Building a Llama2-finetuned LLM for Odia Language Utilizing Domain Knowledge Instruction Set (2312.12624v1)

Published 19 Dec 2023 in cs.CL

Abstract: Building LLMs for languages other than English is in great demand due to the unavailability and performance of multilingual LLMs, such as understanding the local context. The problem is critical for low-resource languages due to the need for instruction sets. In a multilingual country like India, there is a need for LLMs supporting Indic languages to provide generative AI and LLM-based technologies and services to its citizens. This paper presents our approach of i) generating a large Odia instruction set, including domain knowledge data suitable for LLM fine-tuning, and ii) building a Llama2-finetuned model tailored for enhanced performance in the Odia domain. The proposed work will help researchers build an instruction set and LLM, particularly for Indic languages. We will release the model and instruction set for the public for research and noncommercial purposes.

Citations (9)

View on Semantic Scholar

Summary

The paper introduces a fine-tuned Llama2 model using 181K domain-specific Odia instruction sets to bridge the digital resource gap.
It employs techniques like 4-bit quantization and LoRA, achieving a ROUGE score of 0.6583 and a BLEU score of 0.6158 for improved performance.
The study highlights enhanced grammatical accuracy with formal language use, while also addressing challenges in generating concise and accurate long responses.

Introduction

Generative AI and LLMs have transformed computational linguistics, offering remarkable capabilities for language generation and understanding. However, the effectiveness of these models for languages with limited digital resources, such as those in the Indic group, remains underwhelming. The need to build robust LLMs for these languages is evident, especially for regional languages like Odia, spoken in the eastern Indian state of Odisha. Addressing this need, the paper discusses the development of a Llama2-based LLM, fine-tuned with domain-specific instruction sets in Odia, aiming to bridge the representation gap and enhance AI-enabled services for Odia speakers.

Dataset Construction

The underpinning of this LLM is the dataset creation, which comprises 181K translated and domain-specific instruction sets for Odia. This dataset is a melange of translated common instructions from English to Odia and Odia domain-specific knowledge instructions.
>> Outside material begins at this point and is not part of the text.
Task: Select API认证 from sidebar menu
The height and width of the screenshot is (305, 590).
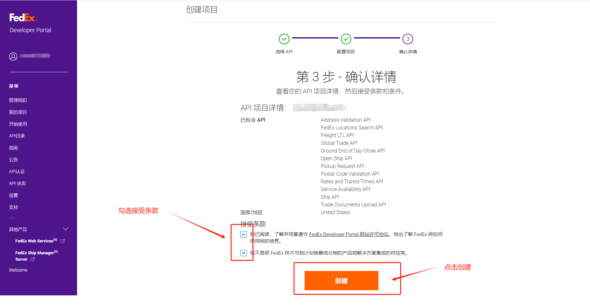Action: 17,171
These diverse instruction sets span various subjects from local cuisine to historical landmarks, sports, and general knowledge about Odisha, offering an all-encompassing domain understanding for the fine-tuning of Llama2. The bespoke dataset was prepared leveraging the power of existing AI models, like GPTs, for translation and augmenting domain knowledge.

Experimental Methodology

For the experimental setup, the paper describes fine-tuning the chosen Llama2-7b model with tailored hyperparameters, like a learning rate of 2e-4 and seven training epochs. Employing 4-bit quantization, the researchers managed to optimize memory and computational efficiency. Additionally, they introduced LoRA – Learnable Reordering Attention for fine-tuning attention mechanisms, enhancing the model's attentional focus. The training regimen also included regularization techniques such as dropout and weight decay to prevent overfitting. The model's training effectiveness is reflected in the decreasing loss values presented, indicating successful learning over time.

Results and Observations

The fine-tuned model was assessed using objective metrics like ROUGE and BLEU and human evaluators fluent in Odia. The model scored 0.6583 on ROUGE and 0.6158 on BLEU, indicating strong alignment with reference texts. In human evaluations handling readability, perplexity, and correctness, the model demonstrated substantial command over the Odia language’s grammar but revealed limitations in answering classification tasks and generating lengthy responses.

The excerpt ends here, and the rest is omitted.